Diagnosis of SCA typically includes:

• Clinical evaluation of symptoms with a detailed family history

• Neurological exams focusing on coordination, balance and eye movements.

• Brain imagines (MRI/CT) to identify cerebellar and brain stem atrophy (shrinkage)

• Genetic testing: Confirms the specific subtype (e.g., CAG repeat analysis)

• Electrophysiological tests (EMG/nerve conduction) may be used to assess neuropathy

There is no cure for SCA. Treatment is supportive and symptomatic. This includes:

• Physical therapy to maintain balance and coordination

• Speech therapy to help with dysarthria (weakness in muscles involved in speech) and swallowing

• Occupational therapy to aid daily functioning

• Medications for specific symptoms such as tremor, spasticity, depression or sleep disturbances

• Assistive devices such as wheelchairs, special glasses or communication aids

Researchers are investigating gene therapy, antisense oligonucleotides and other novel approaches.

SCA is progressive and symptoms gradually worsen over time.
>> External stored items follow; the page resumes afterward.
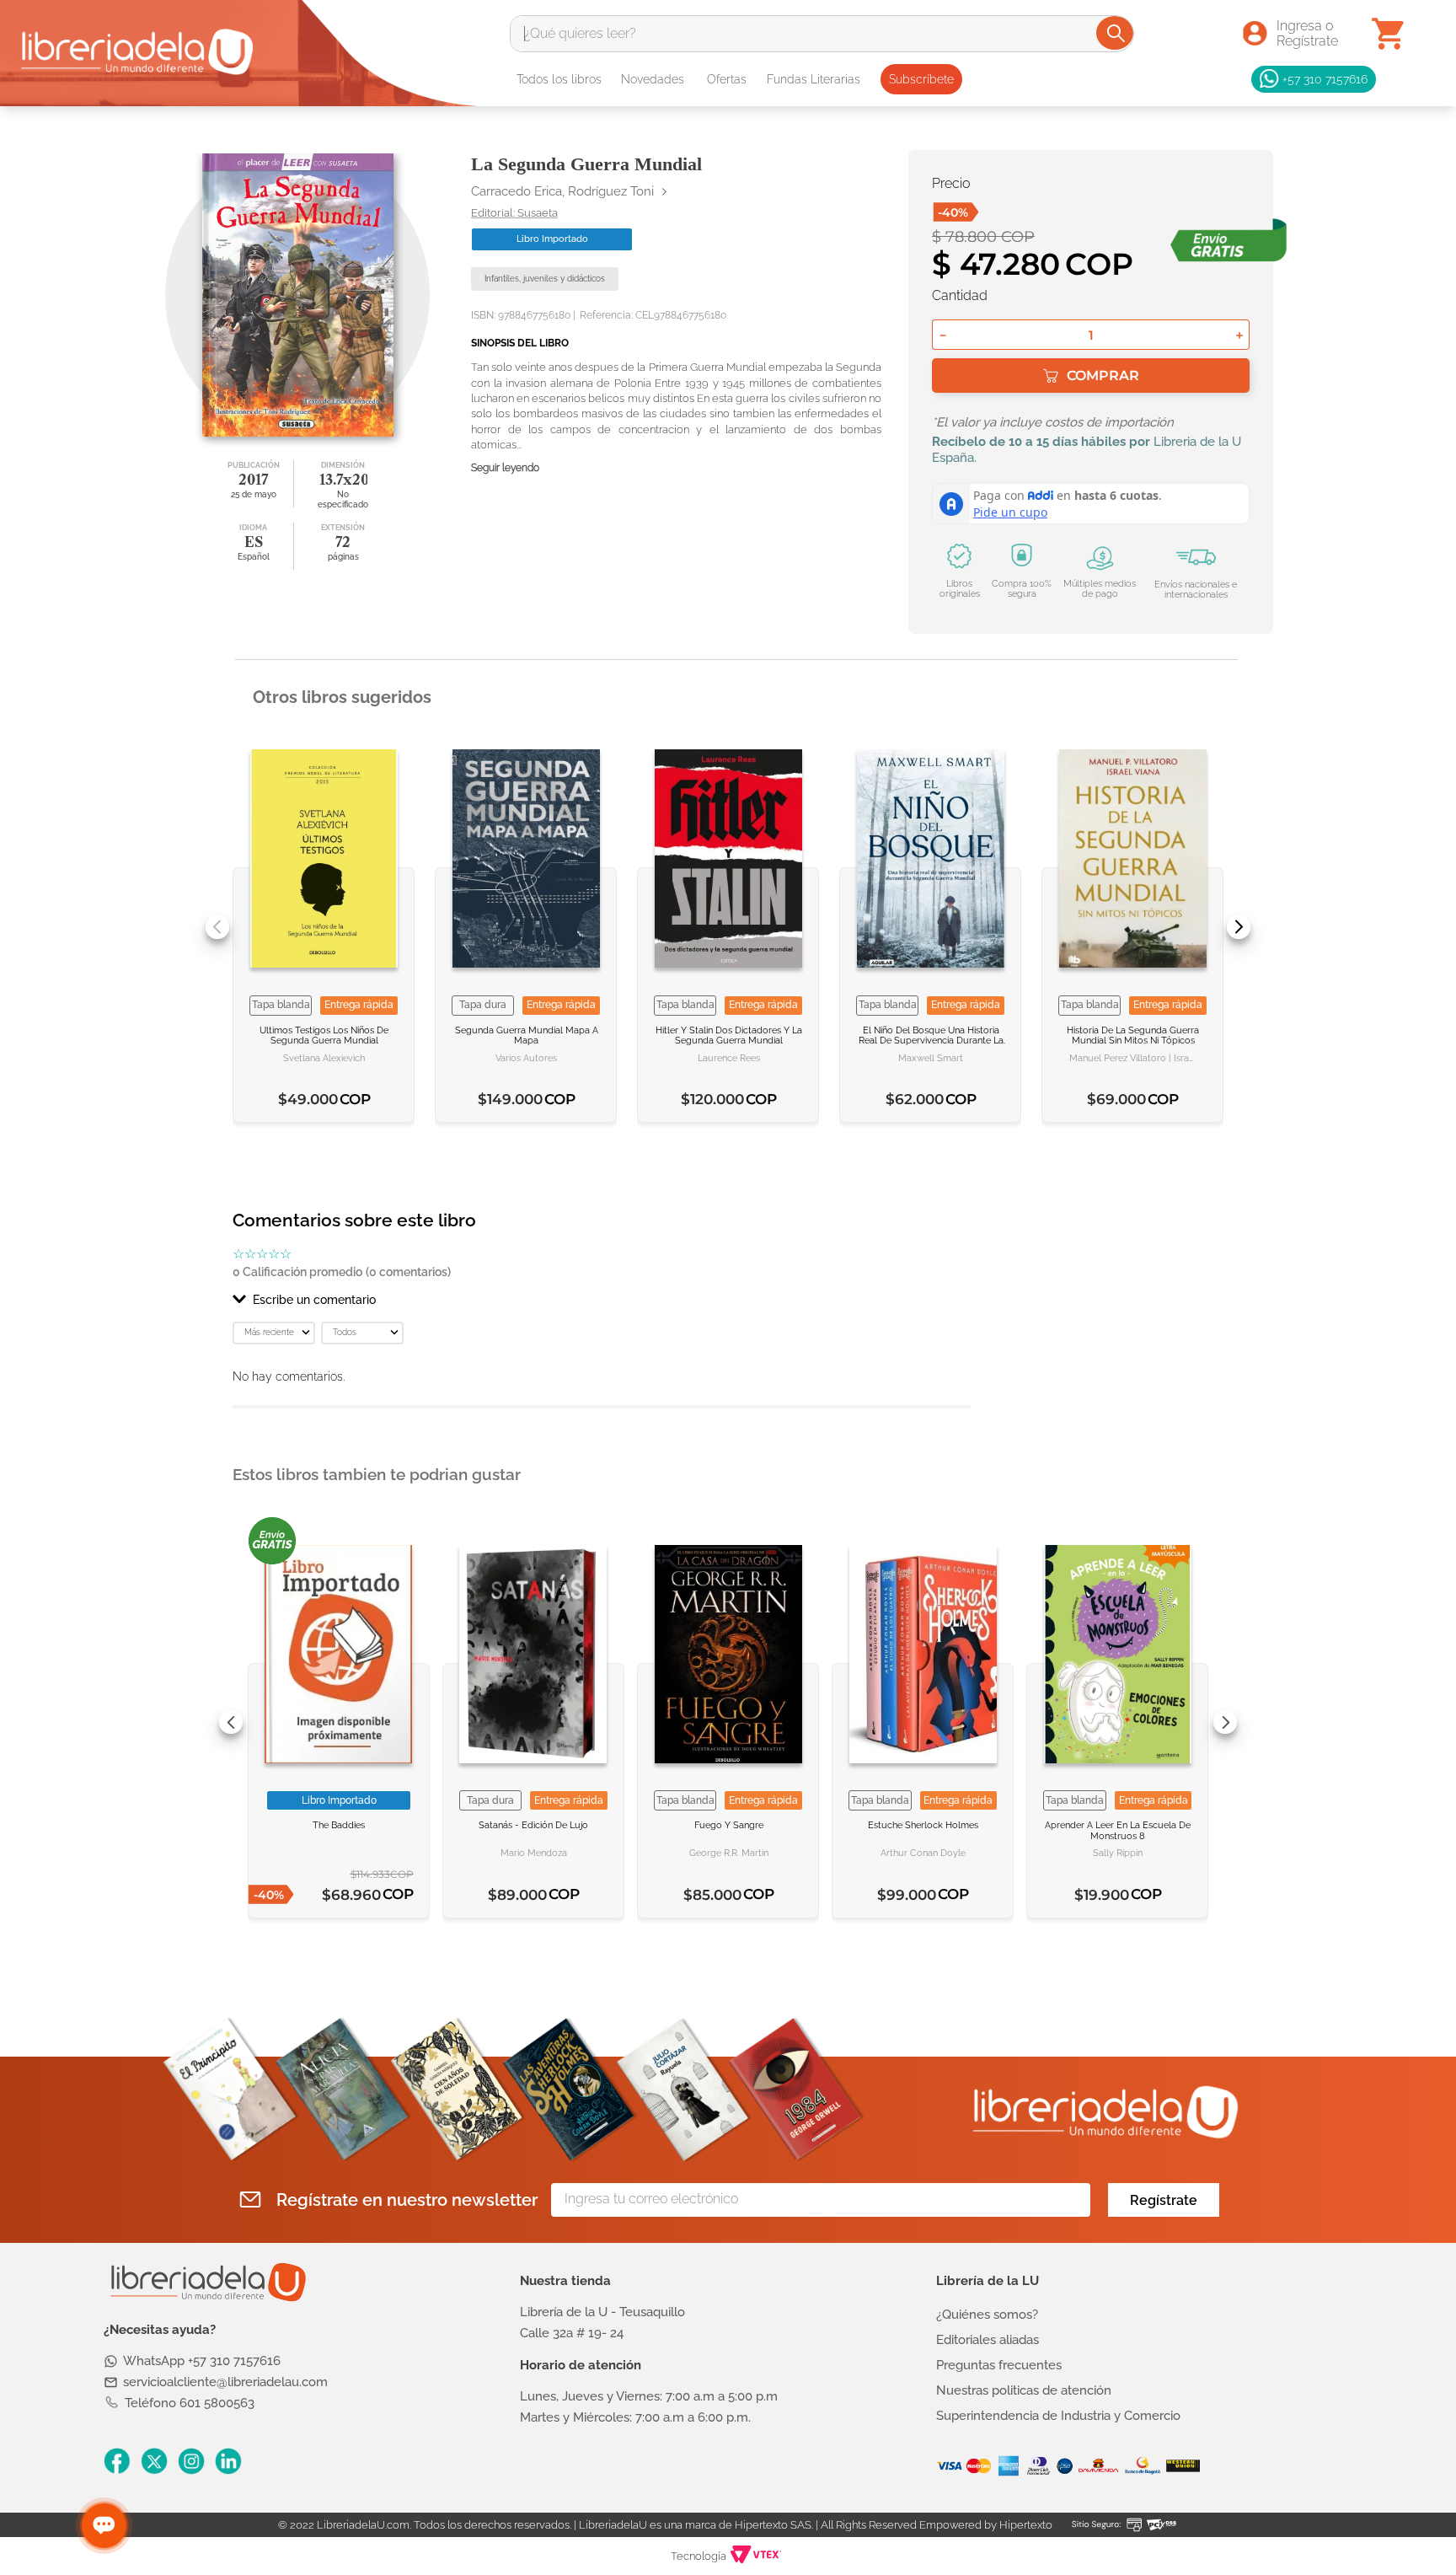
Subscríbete (921, 79)
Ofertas (727, 79)
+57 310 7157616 (1325, 79)
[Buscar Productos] (1116, 33)
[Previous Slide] (217, 927)
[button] (602, 1299)
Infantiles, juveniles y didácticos (544, 278)
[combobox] (822, 33)
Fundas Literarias (813, 79)
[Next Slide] (1238, 927)
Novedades (652, 79)
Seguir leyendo (505, 468)
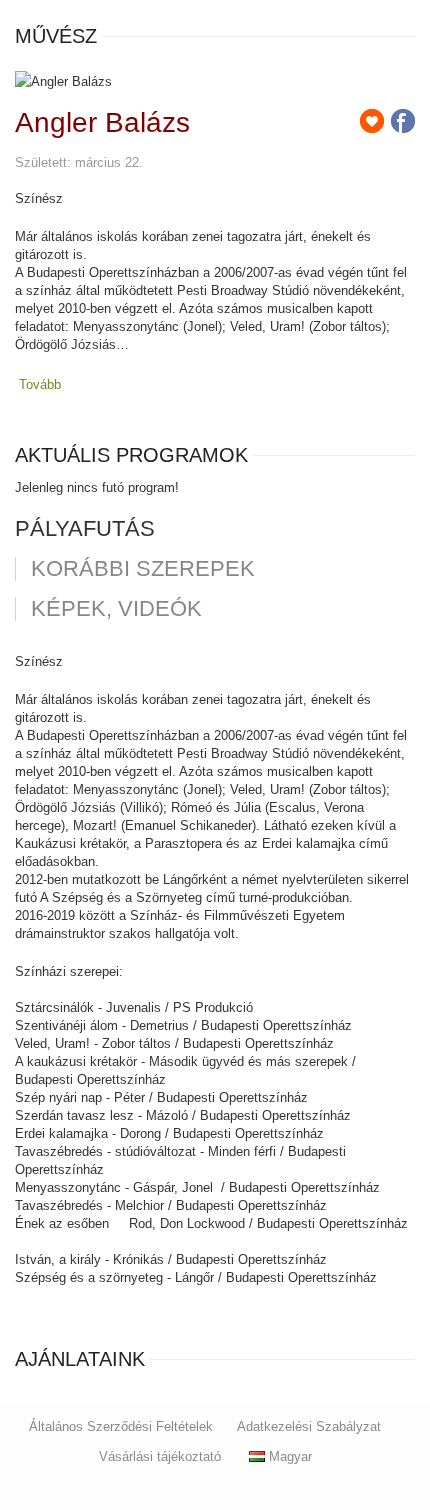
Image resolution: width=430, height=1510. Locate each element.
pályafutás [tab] (85, 529)
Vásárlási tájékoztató (160, 1456)
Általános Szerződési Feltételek (121, 1426)
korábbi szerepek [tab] (143, 569)
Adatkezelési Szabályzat (309, 1426)
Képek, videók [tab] (116, 609)
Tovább (40, 384)
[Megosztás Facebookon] (403, 121)
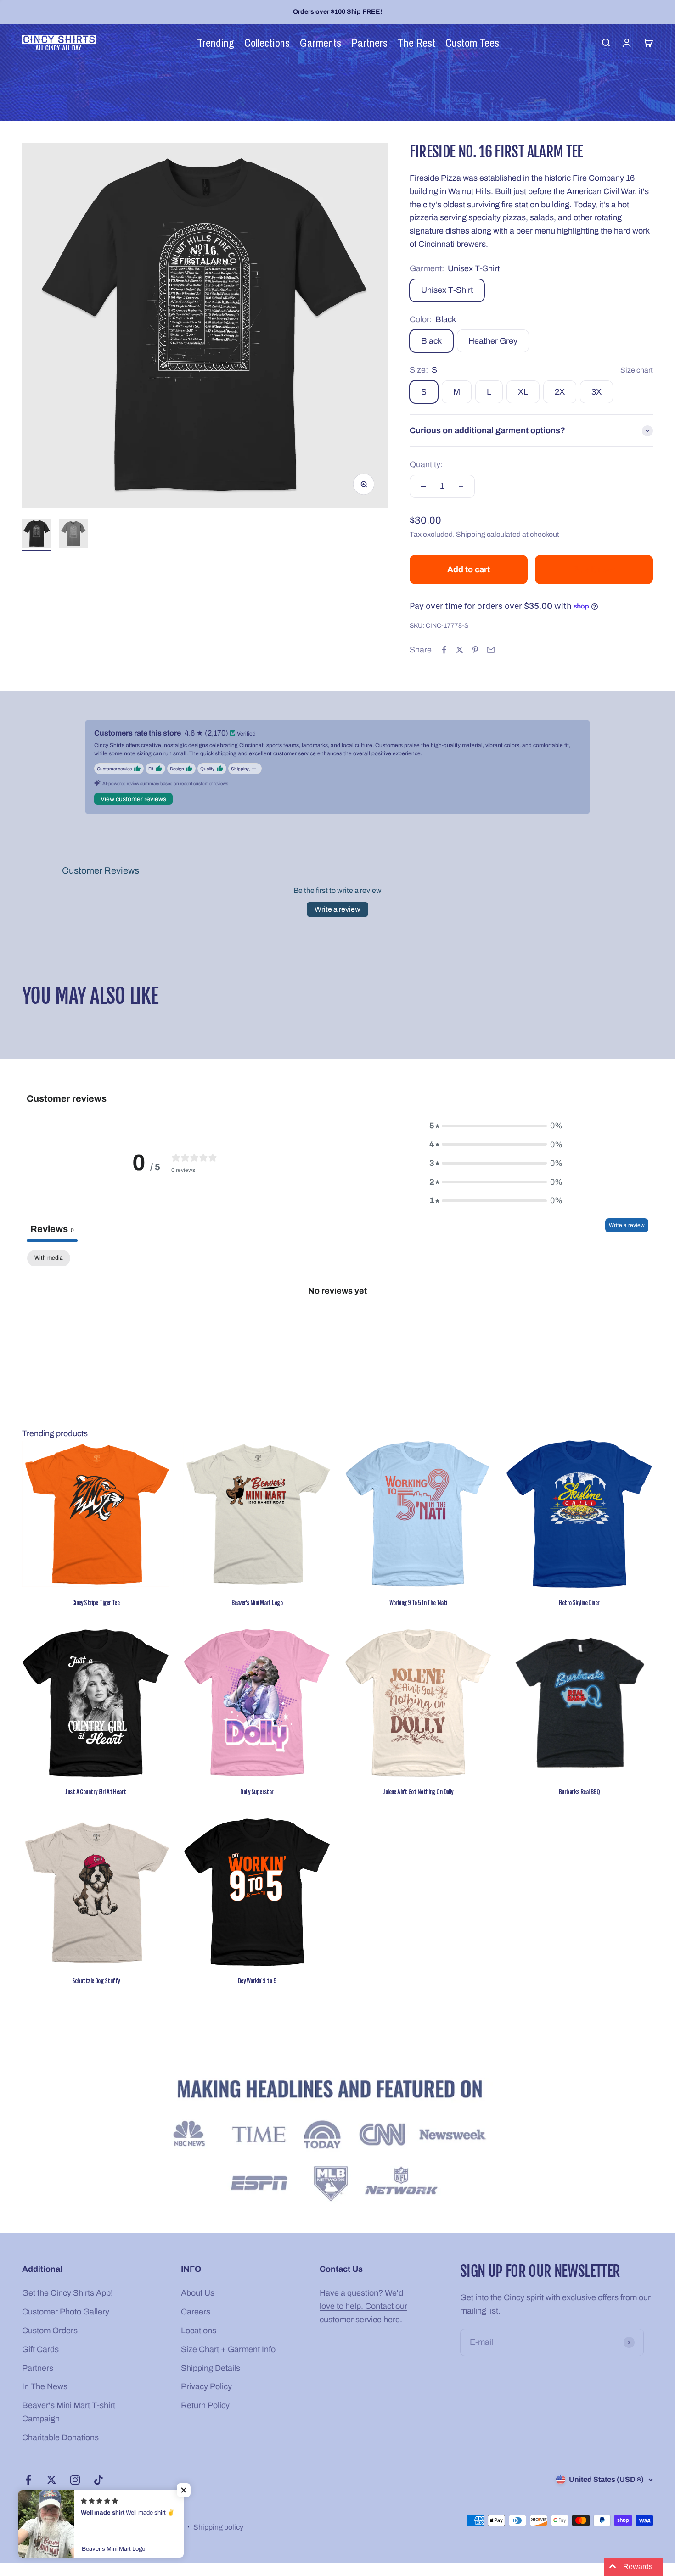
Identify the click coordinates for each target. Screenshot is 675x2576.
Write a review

The rate of progression varies by subtype– SCA1, SCA2 and SCA3 progress relatively quickly, whereas SCA6 tends to progress more slowly. Many patients require mobility aids within 10-20 years of symptom onset. Life expectancy is variable and can be reduced for some types of SCA, especially those with an early onset and multisystem involvement.

1. Klockgether T, Paulson H. (2011). “Milestones in ataxia.” Mov Disord. 26(6):1134-41. doi: 10.1002/mds.23559. PMID: 21626557; PMCID: PMC3105349.

2. Coarelli G, Wirth T, Tranchant C, Koenig M, Durr A, Anheim M. (2023). “The inherited cerebellar ataxias: an update.” J Neurol. 270(1):208-222. doi: 10.1007/s00415-022-11383-6. Epub 2022 Sep 24. PMID: 36152050; PMCID: PMC9510384.

3. National Ataxia Foundation:  Spinocerebellar ataxia.

4. National Organization for Rare Disorders:  Spinocerebellar ataxia.